Science keeps telling us 30 minutes of moderate exercise a day will make you feel better, so I try to do at least five minutes a day! I figure it’ll add up. Seriously, move as much as YOU CAN according your abilities and desires. Even if, like me, it’s to walk down to the dollar store to buy knickknacks or to twerk to Beyonce. Just a little dancin’ will make your day go a little better.
Honor All of Your Needs
What do YOU need? Think about it. Go ahead and make a list of what you need to feel happy. No matter how silly you think that need might look to other people, if you qualify it as a need: “something that a person must have : something that is needed in order to live or succeed or be happy,” then give yourself permission to at least try to meet those needs.
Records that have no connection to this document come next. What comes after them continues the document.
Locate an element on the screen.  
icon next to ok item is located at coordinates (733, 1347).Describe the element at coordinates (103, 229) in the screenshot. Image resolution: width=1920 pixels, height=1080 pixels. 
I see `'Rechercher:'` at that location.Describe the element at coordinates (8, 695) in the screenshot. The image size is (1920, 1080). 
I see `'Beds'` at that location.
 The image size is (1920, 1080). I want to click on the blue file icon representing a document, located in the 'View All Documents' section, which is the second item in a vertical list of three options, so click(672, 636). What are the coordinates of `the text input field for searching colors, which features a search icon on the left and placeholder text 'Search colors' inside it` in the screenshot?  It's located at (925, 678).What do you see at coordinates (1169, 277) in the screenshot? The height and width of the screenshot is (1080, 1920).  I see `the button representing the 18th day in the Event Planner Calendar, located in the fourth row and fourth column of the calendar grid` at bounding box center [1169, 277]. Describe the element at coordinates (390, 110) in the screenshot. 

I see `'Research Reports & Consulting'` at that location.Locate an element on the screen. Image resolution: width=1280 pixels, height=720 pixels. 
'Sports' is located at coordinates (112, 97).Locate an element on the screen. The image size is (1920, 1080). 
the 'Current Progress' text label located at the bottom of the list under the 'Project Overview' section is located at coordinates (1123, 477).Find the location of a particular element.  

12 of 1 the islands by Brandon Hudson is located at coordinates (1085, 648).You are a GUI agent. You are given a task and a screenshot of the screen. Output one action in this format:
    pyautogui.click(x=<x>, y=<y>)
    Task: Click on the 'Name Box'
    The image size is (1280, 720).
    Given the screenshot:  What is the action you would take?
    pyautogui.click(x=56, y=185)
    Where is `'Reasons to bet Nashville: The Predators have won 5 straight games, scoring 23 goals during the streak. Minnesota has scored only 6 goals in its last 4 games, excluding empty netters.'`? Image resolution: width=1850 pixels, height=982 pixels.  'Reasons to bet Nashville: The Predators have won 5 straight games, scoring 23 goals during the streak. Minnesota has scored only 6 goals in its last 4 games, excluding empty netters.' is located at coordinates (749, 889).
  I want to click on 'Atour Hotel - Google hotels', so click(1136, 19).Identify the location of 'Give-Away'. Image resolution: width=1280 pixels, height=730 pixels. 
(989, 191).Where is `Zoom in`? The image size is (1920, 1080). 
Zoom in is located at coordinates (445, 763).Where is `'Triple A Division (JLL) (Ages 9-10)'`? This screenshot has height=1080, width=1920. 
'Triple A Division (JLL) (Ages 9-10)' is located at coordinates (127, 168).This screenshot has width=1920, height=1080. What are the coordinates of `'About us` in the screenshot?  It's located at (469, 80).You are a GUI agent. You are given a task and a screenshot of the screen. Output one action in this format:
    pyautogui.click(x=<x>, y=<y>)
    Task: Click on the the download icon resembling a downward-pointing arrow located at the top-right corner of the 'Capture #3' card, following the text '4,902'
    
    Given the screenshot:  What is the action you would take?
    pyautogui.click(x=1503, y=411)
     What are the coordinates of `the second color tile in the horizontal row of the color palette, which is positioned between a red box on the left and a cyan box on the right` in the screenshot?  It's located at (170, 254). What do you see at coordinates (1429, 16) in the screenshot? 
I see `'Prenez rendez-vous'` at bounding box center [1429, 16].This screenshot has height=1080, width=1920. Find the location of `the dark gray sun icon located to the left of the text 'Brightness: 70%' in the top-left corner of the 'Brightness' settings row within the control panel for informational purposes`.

Be gentle with yourself but be persistent. You want to wear pink everyday? Do it. Do you want to only share cat videos on your Facebook because the world is too horrible of a place? Do it. I believe in you!
Writing this post has made me feel like Oprah. You get self-care and YOU GET SELF-CARE!
Seriously, it’s important that we are kind to ourselves even more so as our political, economical, and social environments become more hostile. It’s also important that we find people that will also be kind to us. We all need our humanity reaffirmed to be able to meet our needs. We can do it!